[EXERCISE GOAL]
Give the data again in its entirety, exactly as provided.

[Items from a data source]
>>>
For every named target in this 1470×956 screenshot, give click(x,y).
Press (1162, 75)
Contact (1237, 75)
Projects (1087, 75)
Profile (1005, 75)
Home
<<<
[TASK ANSWER]
For every named target in this 1470×956 screenshot, give click(x,y).
Press (1162, 75)
Contact (1237, 75)
Projects (1087, 75)
Profile (1005, 75)
Home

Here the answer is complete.